师父摇摇头道:“桃木剑对那鬼婴已经不管用了。”
片刻之后,师父对张老伯说道:“张老哥啊,是非刚才把情况给我说了,嫂子得的不是气喘的毛病啊。”
张老伯一听,能看得出病因那就有救,急忙给师父跪下道:“林师父,你可得救救我们老两口子啊,我这老婆子卧床都十几年了。”
“张老哥,你仔细想想十几年前家里有没有发生过什么怪事?来没来过什么孩子?”
“怪事?没什么怪事啊,也没有哪家孩子来过我们家啊?”
此时张老伯也弄不明白了,师父抿了口茶,又提醒道:“大嫂得的不是病,是非刚才去你们家一看,内堂里阴气很重,他说看见个只有一只腿脚的婴儿趴在嫂子身上,压得她喘不过来气。”
“什么,一……一只腿脚的婴儿?”张老伯忽然像是想起了什么似的,面色开始抽搐,眼中浸着泪水,好像有什么难言之隐。

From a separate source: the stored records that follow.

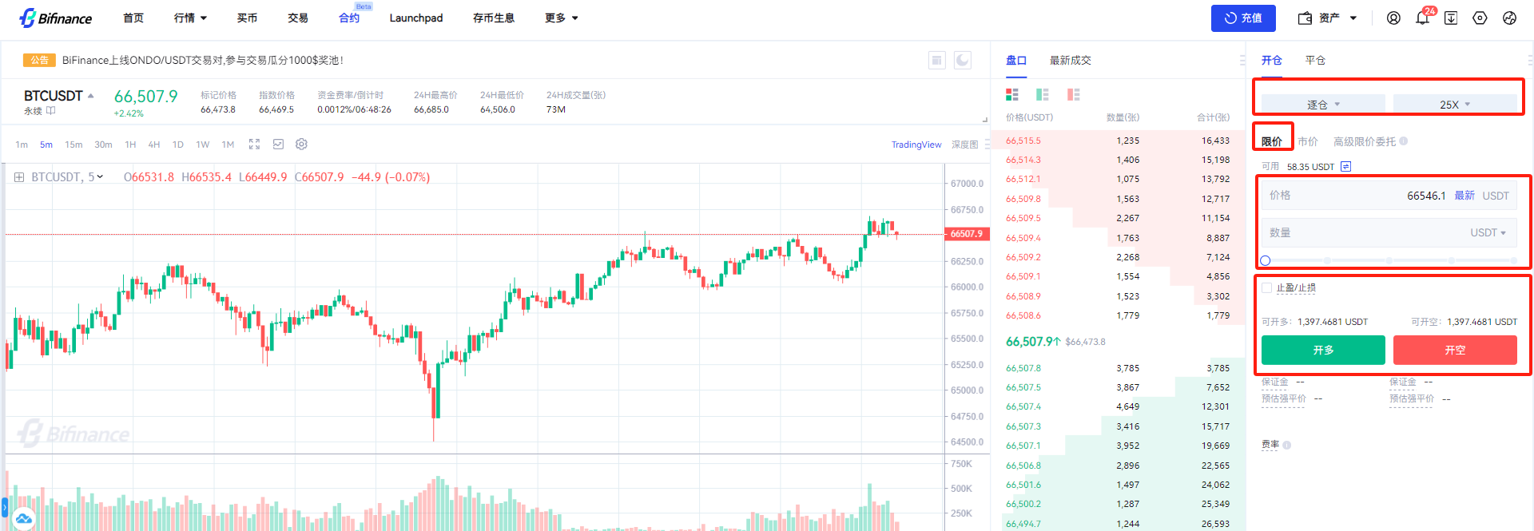
Task: Open the notifications bell icon
Action: point(1422,18)
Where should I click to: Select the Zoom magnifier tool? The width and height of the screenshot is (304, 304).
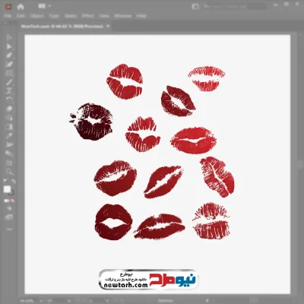coord(9,172)
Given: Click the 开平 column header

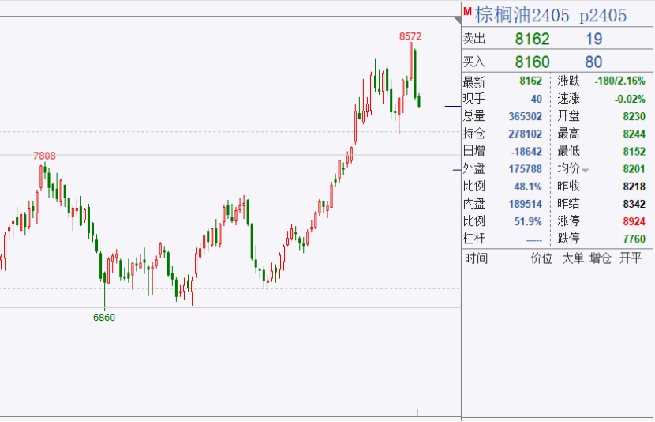Looking at the screenshot, I should (631, 258).
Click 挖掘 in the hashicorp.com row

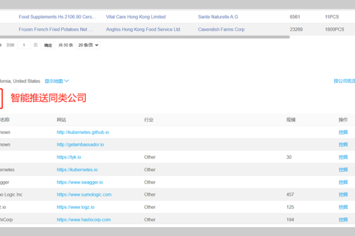(343, 219)
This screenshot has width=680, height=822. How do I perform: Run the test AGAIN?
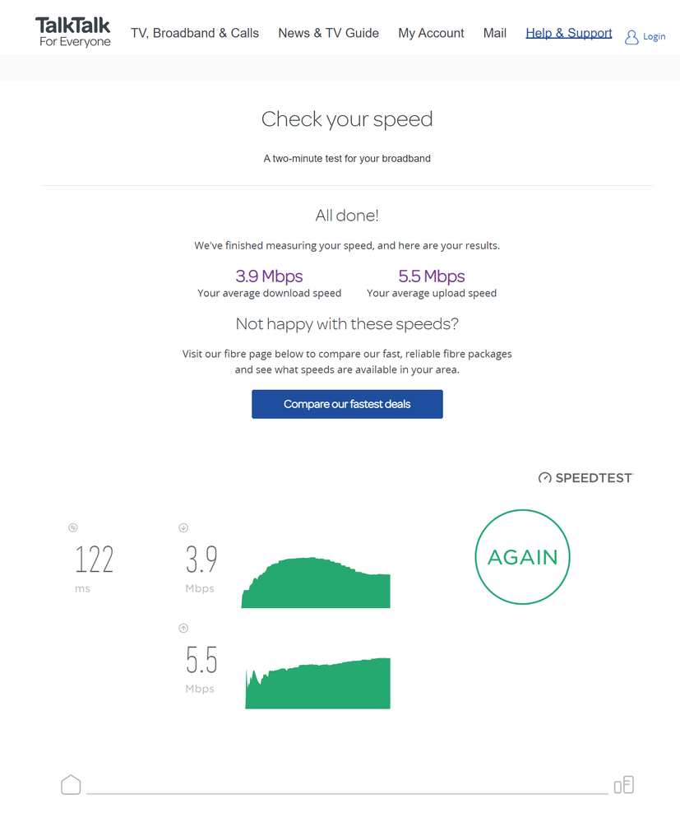click(522, 557)
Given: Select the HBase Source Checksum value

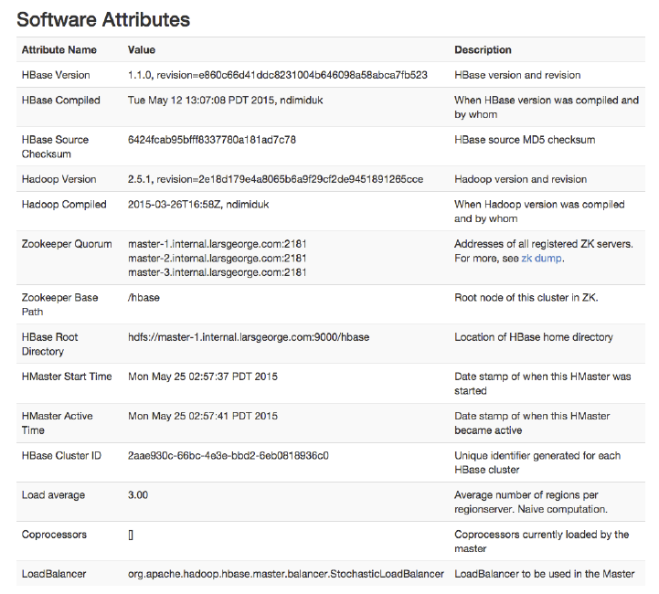Looking at the screenshot, I should point(212,140).
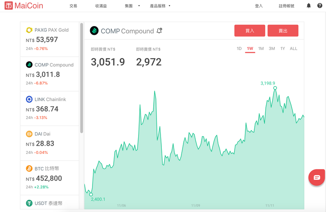Open the help question mark icon

click(x=320, y=6)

我一看这样子肯定八九不离十跟那婴儿有关系啊,“张老伯,你快说出来我们才能替你把大娘的病医好啊,那个婴儿已经化成怨鬼了,这都已经十几年了,迟了怕是大娘就没命啊。”
张老伯急忙点点头,满脸泪水的道:“我说……我说,十二年前我们两口子好不容易得了个儿子,稳婆给生下来,谁想到竟然少了一只脚,嘴里还都已经长出了三颗牙,当时我们就害怕,稳婆也说这八成是个妖怪投胎不敢养活,我就……”
“我就……就一狠心,扔进了自己后院的井里。”张老伯说完话已经痛哭不止,满脸的泪水从脸上淌下,他哭道:“我对不起这个孩子啊,白白害了他一条性命,怪不得我们老张家得断后啊,你大娘他得病这就是老天爷给我的报应啊。”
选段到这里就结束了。